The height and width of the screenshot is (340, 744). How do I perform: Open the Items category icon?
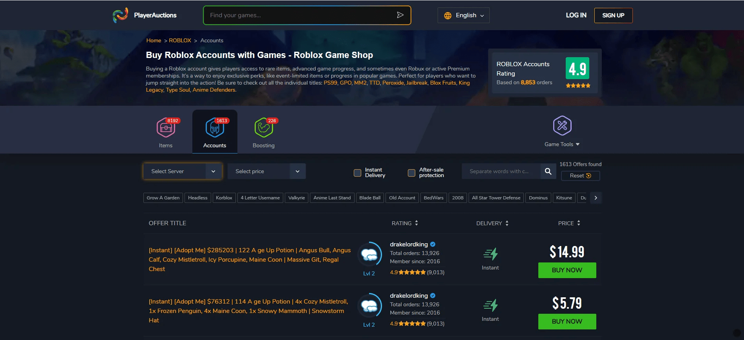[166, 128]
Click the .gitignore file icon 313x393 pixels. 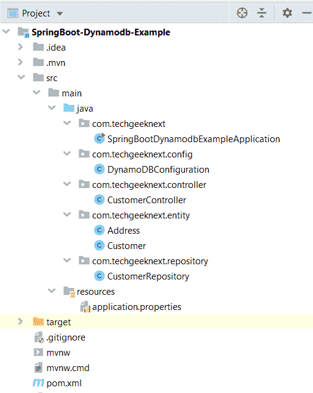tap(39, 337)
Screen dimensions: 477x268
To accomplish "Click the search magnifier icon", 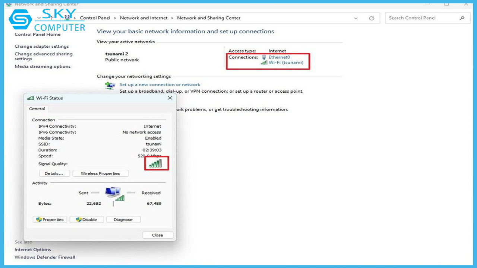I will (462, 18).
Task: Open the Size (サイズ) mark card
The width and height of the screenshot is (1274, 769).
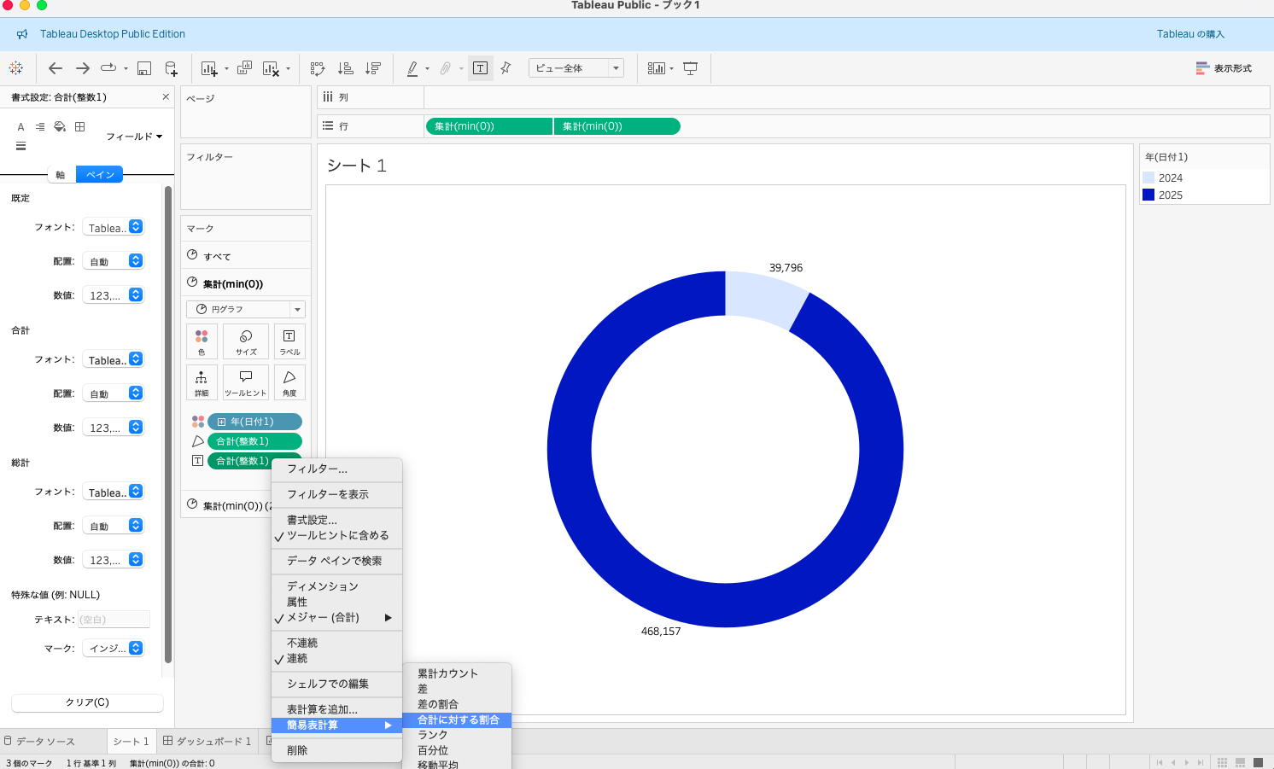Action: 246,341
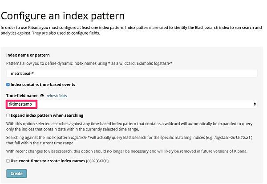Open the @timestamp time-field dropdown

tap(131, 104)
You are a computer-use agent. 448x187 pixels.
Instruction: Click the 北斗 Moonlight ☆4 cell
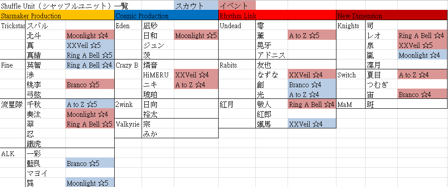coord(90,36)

### What is required
Only the lines from the one with "The width and" to the end of the listing, both ends included, should be retyped exactly; no pictures belong in the copy.

### Exercise solution
The width and height of the screenshot is (1274, 769).
Action: 246,341
Open the @timestamp time-field dropdown

tap(131, 104)
You are a computer-use agent. 448x187 pixels.
Instruction: Click the 北斗 Moonlight ☆4 cell
coord(90,36)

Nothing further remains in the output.